Robert “Bob” Stirling, a former lecturer in the School of Social Work at EWU, died on Jan. 1, 2021. He was 67. Stirling died at his home from complications to Parkinson’s disease, according to his wife. Please click here to read Stirling’s obituary. We’ve also shared some memorial messages below.

Message from Amanda Reedy, PhD, professor of social work at EWU:

Bob started as a lecturer and faculty field instructor for the Child Welfare Training and Advancement Program (CWTAP) in 2002. He was later promoted to senior lecturer and retired in 2015. Bob was always a friendly face in Senior Hall. Many will remember him dressing up as Santa for the holiday potlucks at the end of fall quarter. He will be missed.

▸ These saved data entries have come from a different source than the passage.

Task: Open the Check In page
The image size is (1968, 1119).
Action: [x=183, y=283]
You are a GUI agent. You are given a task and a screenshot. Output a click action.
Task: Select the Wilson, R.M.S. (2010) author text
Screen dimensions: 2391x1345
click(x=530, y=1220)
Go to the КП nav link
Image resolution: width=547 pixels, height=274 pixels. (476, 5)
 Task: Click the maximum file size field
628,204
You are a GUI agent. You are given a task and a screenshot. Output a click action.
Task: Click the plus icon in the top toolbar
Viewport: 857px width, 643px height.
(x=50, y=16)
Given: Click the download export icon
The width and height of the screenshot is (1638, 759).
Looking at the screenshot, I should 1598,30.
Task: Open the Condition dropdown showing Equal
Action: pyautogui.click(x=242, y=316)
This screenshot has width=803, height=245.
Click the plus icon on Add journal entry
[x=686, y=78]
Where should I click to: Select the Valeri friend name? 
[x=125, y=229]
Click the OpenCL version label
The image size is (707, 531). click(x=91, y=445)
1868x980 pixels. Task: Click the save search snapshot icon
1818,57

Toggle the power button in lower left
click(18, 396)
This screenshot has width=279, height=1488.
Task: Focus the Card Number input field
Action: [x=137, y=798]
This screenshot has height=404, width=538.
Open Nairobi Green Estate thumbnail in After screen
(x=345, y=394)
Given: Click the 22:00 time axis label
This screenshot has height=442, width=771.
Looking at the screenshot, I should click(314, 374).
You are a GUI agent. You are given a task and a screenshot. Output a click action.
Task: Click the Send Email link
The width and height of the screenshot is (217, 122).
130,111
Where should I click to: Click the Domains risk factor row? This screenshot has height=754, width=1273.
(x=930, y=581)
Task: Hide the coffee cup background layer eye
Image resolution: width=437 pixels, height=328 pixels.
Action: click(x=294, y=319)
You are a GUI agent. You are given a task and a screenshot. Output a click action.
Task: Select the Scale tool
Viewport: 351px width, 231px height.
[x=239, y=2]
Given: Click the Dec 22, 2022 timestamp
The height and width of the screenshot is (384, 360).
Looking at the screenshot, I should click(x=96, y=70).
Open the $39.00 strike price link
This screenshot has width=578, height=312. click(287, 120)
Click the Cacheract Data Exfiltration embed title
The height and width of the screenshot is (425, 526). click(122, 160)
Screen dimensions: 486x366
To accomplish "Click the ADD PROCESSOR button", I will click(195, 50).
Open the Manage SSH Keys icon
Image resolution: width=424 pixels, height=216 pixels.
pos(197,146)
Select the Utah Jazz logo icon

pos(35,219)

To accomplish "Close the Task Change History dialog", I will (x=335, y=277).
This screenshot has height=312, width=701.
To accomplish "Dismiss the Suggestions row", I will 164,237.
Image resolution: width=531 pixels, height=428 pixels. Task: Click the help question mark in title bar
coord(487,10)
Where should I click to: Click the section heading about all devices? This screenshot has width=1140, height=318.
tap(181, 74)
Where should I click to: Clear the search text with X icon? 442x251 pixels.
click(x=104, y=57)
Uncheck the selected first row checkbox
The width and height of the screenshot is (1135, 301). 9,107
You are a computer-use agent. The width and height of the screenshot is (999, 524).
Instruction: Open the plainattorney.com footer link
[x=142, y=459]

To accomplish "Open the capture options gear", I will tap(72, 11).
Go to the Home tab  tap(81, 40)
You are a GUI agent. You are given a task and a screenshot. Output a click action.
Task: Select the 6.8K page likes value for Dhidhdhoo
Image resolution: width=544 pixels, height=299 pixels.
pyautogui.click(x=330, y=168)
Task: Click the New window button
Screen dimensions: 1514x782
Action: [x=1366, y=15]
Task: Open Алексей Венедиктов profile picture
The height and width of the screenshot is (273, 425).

Message from Donna Stirling, Robert’s wife:

Robert passed away on Jan. 1 at his home due to complications from Parkinson’s. A funeral will be held on Jan. 12 at St. Francis of Assisi. Due to COVID-19, attendance is limited. For anyone interested in attending please contact Robert’s wife Donna Stirling via email: donnakstirling@gmail.com

Holy Cross Funeral & Cemetery Services is in charge of arrangements, where Robert will be buried. An obituary and a place to sign the guestbook and make a personal message can be found at: https://www.holycrossofspokane.org/obituary/robert-stirling.

After completing his Master’s of Social Work, Robert worked for Children’s Administration. Robert found his spot working with foster parents. Robert also played Santa for the foster children at Christmas parties, as well as for staff celebrations. Robert had a big “Ho, Ho, Ho.” He was well known for his Elvis imitations and for the special grilled peanut butter and banana sandwiches on the King’s birthday.

Robert became a faculty field Instructor with Eastern Washington University. Robert’s office at Washington Department of Children, Youth and Families (DCYF) was frequently full of people visiting and asking for advice. Robert was a great listener and always willing to help solve a problem or go to bat for his students. Roberts’s laughter was infectious and many people still remember the smile his laughter brought as Robert walked through the building visiting with staff and students alike.